*PASSAGE TO READ*.
Preface

About Toddler Topics

Camille Ortega's desk with a toddler development reference book, wooden stacking toy and sleep log

I'm Camille Ortega. Before I had children, I spent eleven years teaching in toddler and preschool classrooms — which means that by the time my own two arrived (they're now three and five), I had already survived roughly four hundred eighteen-month-olds. It also means I know exactly how it feels when a parent grabs your sleeve at pickup and asks, "is this normal?"

The answer, almost always, is yes — and Toddler Topics exists to show you why. This site is a reference book for ages one to three: not a scrapbook, not a feed, but an organized set of entries you can look up at 2am. What a sleep regression actually is and what to do about the 18-month one. Why a two-year-old melts down over the blue cup. How many words is "enough" at twenty months. What a realistic day looks like at two. Every entry tells you three things: what's happening, why it's developmentally normal (when it is), and what to actually do next.

Here's the table of contents: Sleep for regressions, nap transitions and bedtime battles, Behavior & Tantrums for the hitting-biting-flopping repertoire, Development & Speech for milestones and language, Schedules by Age for a template day at every age, and Eating for the picky phase in all its glory.

One important note, stated plainly: I'm an educator, not a doctor. Nothing on this site is medical advice, and no article can see your child. When an entry touches anything health-adjacent — speech delays, growth, sleep problems that don't resolve — I'll say what's commonly within the normal range and then tell you to bring it to your pediatrician, because that's genuinely what I'd do. A well-organized question is the most useful thing a parent can carry into that appointment, and that's what these entries are for.

*SOURCE DATA*.
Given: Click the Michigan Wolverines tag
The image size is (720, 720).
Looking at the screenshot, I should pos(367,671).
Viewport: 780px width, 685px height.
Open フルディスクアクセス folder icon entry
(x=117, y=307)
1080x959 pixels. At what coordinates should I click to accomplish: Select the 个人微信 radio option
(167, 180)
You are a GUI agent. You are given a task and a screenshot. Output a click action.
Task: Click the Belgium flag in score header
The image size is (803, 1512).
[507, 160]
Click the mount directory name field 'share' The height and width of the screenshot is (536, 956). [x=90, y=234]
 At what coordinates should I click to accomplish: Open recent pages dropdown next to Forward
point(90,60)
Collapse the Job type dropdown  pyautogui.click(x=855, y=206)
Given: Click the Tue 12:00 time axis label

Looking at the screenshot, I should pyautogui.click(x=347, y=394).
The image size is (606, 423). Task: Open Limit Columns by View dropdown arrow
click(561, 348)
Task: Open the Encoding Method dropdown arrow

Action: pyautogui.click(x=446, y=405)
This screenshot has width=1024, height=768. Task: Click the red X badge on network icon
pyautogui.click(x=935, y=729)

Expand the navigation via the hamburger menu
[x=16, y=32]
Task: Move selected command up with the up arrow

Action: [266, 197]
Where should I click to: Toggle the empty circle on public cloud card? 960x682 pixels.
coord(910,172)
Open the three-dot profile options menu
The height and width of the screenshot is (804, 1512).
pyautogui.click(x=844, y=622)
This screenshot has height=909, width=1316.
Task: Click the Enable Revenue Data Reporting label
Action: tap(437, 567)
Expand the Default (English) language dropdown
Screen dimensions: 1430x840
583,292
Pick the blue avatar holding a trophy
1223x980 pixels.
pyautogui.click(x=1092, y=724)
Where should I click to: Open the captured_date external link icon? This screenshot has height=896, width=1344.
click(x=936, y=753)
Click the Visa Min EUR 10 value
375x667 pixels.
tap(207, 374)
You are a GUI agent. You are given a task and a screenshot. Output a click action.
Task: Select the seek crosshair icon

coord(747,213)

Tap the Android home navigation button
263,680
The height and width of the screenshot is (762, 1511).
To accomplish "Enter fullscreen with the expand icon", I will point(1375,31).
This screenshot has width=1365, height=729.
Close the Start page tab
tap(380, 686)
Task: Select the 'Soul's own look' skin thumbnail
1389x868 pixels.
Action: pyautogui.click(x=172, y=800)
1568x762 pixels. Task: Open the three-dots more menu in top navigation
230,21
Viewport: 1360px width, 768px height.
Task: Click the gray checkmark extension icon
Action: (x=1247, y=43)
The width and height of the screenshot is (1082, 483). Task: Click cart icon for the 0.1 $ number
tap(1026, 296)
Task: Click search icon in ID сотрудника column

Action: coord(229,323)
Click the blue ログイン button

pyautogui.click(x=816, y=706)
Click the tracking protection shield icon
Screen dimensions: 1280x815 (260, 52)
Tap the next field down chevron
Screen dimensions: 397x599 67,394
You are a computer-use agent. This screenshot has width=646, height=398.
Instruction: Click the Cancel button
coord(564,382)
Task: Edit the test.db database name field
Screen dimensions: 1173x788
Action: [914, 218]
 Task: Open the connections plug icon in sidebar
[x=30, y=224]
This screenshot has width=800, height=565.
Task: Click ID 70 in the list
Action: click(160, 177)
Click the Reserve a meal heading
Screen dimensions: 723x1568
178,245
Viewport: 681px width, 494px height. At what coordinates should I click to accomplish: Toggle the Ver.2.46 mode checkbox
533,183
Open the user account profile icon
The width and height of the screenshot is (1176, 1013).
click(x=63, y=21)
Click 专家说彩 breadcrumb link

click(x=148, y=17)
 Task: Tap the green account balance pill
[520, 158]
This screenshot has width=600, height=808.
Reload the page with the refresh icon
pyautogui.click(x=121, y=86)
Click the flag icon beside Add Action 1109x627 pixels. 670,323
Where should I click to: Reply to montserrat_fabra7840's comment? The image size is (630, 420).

*WHAT YOU WILL DO*.
a) Rewrite the paragraph of the Toddler Topics preface that begins "Here's the table of contents" as a bulleted list that gives each section and what it covers.
b) Print the part of the Toddler Topics preface between "The answer, almost" and "all its glory.", inclusive.

*WRITTEN RESPONSES*.
a)
- Sleep: regressions, nap transitions and bedtime battles
- Behavior & Tantrums: hitting, biting and flopping
- Development & Speech: milestones and language
- Schedules by Age: a template day at every age
- Eating: the picky phase

b)
The answer, almost always, is yes — and Toddler Topics exists to show you why. This site is a reference book for ages one to three: not a scrapbook, not a feed, but an organized set of entries you can look up at 2am. What a sleep regression actually is and what to do about the 18-month one. Why a two-year-old melts down over the blue cup. How many words is "enough" at twenty months. What a realistic day looks like at two. Every entry tells you three things: what's happening, why it's developmentally normal (when it is), and what to actually do next.

Here's the table of contents: Sleep for regressions, nap transitions and bedtime battles, Behavior & Tantrums for the hitting-biting-flopping repertoire, Development & Speech for milestones and language, Schedules by Age for a template day at every age, and Eating for the picky phase in all its glory.